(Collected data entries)
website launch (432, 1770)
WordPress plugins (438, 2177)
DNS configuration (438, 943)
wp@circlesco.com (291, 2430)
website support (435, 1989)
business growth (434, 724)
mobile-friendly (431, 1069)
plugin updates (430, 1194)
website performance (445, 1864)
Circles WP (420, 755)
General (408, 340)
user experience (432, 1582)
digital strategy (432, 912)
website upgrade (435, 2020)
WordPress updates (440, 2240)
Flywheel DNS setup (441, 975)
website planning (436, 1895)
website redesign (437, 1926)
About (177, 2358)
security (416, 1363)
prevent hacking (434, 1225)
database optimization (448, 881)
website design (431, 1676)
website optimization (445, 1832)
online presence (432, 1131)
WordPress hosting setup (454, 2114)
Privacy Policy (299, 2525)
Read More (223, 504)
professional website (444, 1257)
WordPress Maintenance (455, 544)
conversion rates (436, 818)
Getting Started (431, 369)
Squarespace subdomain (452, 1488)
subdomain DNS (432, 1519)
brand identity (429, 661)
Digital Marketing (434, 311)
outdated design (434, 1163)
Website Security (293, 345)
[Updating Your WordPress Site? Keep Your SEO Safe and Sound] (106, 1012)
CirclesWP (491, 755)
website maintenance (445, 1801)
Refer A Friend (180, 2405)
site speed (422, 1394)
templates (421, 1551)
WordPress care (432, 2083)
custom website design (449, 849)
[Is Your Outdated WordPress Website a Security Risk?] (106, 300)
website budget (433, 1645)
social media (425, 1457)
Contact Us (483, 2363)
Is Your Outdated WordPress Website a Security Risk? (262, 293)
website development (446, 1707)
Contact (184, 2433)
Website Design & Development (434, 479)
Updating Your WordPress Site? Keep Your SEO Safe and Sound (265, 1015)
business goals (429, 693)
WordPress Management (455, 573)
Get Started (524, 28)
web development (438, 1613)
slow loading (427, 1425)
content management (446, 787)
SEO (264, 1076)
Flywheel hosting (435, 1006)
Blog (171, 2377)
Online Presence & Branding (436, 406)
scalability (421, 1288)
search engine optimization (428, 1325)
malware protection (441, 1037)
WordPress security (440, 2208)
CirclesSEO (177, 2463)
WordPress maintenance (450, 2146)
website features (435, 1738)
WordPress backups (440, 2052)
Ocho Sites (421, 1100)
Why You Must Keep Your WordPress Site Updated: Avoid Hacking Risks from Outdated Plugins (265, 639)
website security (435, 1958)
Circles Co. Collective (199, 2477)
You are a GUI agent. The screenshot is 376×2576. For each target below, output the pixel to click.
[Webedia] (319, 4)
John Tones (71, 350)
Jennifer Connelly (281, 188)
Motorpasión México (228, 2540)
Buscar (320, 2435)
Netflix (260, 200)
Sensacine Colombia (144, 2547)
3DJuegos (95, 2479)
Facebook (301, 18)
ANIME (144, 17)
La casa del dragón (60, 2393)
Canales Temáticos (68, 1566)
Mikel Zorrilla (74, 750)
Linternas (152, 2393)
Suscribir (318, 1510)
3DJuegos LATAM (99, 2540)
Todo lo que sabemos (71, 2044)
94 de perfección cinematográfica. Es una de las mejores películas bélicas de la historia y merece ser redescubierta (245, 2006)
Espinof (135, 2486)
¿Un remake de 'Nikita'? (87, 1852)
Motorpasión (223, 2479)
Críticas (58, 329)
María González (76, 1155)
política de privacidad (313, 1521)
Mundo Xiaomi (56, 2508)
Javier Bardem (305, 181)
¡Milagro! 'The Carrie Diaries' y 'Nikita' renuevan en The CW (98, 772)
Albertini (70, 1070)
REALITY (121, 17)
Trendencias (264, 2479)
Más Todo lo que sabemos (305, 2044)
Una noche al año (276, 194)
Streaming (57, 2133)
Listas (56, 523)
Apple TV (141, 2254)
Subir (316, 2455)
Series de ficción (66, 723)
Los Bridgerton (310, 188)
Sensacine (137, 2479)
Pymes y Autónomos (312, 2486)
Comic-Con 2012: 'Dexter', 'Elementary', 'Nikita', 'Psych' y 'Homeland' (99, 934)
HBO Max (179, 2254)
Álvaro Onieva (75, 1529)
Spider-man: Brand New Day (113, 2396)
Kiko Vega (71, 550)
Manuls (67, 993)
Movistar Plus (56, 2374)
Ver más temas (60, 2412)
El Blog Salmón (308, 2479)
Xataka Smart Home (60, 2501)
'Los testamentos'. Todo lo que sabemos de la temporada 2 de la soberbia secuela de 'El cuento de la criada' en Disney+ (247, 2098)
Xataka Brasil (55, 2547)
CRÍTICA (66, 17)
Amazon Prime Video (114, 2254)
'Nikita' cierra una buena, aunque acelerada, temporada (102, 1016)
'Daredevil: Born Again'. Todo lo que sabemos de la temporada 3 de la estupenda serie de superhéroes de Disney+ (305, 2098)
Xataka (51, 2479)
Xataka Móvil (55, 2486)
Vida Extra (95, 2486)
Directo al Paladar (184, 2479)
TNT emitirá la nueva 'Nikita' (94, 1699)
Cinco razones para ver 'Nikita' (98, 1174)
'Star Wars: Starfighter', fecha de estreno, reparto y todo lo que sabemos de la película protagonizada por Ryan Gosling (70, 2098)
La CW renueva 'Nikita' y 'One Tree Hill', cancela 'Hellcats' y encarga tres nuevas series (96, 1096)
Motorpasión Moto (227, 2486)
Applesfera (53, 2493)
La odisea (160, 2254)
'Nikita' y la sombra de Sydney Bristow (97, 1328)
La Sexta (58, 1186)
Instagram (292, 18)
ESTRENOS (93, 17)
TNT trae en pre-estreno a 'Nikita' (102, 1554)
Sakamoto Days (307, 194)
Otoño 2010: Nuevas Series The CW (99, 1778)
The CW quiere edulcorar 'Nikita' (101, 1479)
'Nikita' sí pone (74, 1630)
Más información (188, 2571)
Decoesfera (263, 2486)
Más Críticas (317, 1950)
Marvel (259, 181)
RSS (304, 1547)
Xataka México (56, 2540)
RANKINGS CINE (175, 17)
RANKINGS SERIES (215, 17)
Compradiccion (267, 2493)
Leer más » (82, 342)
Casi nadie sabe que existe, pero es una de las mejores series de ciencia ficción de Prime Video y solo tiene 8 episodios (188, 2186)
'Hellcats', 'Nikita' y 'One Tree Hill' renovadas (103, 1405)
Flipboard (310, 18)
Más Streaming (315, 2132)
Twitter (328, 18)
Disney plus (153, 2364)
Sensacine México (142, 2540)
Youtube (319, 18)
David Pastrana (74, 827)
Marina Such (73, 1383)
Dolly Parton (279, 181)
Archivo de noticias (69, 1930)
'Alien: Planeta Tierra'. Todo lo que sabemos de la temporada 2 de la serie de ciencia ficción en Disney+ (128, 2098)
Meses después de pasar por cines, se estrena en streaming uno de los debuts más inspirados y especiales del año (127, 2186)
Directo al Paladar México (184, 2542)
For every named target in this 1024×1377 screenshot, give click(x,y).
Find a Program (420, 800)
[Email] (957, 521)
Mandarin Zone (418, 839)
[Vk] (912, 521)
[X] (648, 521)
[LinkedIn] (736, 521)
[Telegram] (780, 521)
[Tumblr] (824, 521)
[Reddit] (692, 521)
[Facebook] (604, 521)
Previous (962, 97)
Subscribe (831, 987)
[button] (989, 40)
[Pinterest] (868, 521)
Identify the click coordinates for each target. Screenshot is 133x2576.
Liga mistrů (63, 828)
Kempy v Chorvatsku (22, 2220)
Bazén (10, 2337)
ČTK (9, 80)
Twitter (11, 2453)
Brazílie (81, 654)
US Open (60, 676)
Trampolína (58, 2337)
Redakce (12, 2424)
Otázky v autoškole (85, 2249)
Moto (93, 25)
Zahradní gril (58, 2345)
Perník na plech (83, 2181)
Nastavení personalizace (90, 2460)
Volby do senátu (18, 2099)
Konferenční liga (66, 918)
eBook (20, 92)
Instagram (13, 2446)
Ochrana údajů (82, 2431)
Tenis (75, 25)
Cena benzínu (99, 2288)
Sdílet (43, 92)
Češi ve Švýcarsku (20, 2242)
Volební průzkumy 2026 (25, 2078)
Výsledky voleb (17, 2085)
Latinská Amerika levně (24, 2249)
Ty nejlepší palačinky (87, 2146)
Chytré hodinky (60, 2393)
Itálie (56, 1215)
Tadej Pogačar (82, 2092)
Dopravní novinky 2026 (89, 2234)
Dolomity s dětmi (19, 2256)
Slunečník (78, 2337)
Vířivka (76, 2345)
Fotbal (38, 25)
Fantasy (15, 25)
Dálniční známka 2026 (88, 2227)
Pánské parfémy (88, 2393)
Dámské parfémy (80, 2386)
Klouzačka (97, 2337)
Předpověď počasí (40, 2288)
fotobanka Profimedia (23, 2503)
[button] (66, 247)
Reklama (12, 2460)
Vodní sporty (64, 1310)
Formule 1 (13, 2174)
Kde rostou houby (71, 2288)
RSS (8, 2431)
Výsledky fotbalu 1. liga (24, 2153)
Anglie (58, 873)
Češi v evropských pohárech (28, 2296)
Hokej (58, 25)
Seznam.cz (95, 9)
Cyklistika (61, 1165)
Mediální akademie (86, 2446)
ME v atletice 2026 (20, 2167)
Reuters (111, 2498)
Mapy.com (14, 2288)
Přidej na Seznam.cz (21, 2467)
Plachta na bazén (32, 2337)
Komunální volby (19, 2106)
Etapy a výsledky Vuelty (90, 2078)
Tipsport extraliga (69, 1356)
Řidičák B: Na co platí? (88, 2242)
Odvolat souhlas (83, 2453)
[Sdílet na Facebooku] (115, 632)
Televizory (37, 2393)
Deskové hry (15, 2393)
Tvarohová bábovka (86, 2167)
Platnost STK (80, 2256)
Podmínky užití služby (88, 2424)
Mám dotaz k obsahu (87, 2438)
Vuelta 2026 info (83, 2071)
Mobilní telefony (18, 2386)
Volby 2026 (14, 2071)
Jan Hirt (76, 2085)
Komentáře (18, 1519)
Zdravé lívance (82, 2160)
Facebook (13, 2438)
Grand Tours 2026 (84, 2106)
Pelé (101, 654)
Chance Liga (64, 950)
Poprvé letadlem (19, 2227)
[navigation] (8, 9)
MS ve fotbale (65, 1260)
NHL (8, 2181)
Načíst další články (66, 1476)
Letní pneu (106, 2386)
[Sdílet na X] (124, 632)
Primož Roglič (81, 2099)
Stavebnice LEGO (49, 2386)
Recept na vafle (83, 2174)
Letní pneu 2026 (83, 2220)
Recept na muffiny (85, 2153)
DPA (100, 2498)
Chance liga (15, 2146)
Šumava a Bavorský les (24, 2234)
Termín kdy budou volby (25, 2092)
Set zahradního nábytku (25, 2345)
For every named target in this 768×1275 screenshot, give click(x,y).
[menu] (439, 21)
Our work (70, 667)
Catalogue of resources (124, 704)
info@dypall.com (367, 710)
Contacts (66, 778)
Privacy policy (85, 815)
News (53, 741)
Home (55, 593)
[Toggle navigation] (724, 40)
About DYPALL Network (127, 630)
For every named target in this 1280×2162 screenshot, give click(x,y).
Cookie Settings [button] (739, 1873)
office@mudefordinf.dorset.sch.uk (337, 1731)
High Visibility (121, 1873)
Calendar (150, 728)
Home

= WHAT YOU NEED TO DO =
Note how many lines in the data above have the string "every" in them, and give that number by itself.

= ANSWER BOX =
3